* YOUR OBJECTIVE: Your answer should consist of every line from the records that holds the string "screenshot".

* ENTRIES SHOWN:
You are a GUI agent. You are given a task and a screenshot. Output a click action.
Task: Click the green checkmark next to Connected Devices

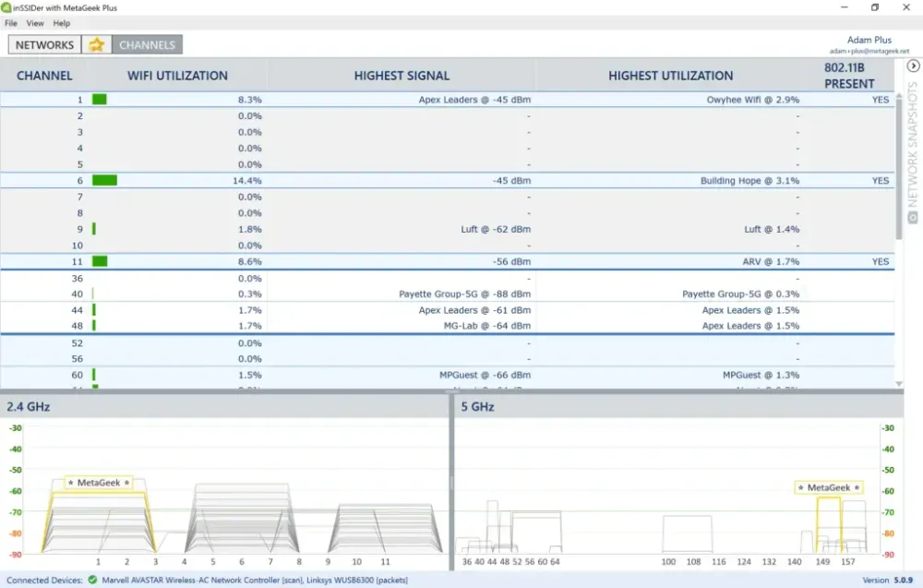click(91, 580)
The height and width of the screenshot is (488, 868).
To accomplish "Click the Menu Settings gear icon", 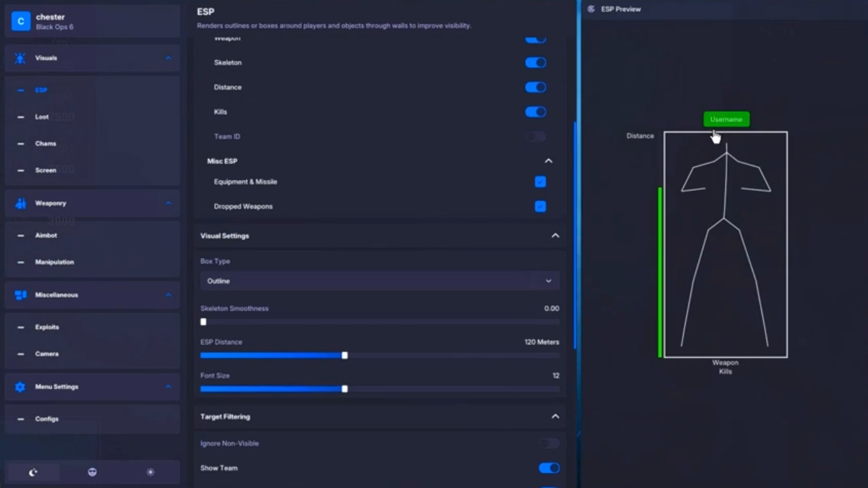I will [20, 387].
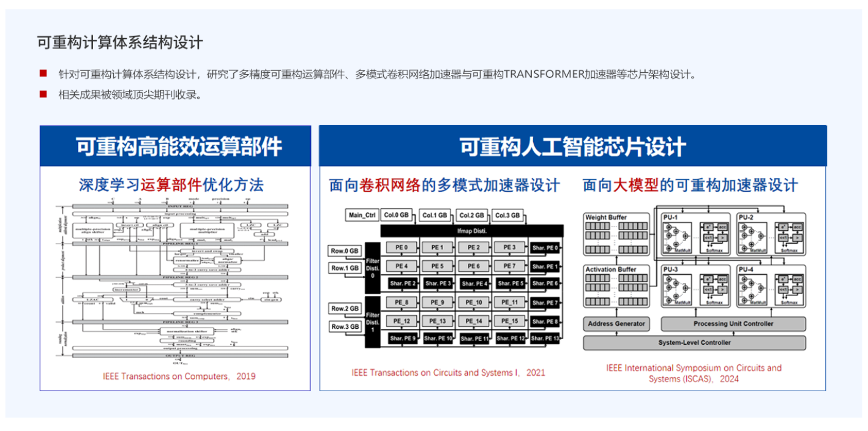Click the System-Level Controller bar
868x431 pixels.
pos(694,343)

* REPLY TO THE TASK:
You are a GUI agent. You are given a task and a screenshot. Output a click action.
The height and width of the screenshot is (488, 868).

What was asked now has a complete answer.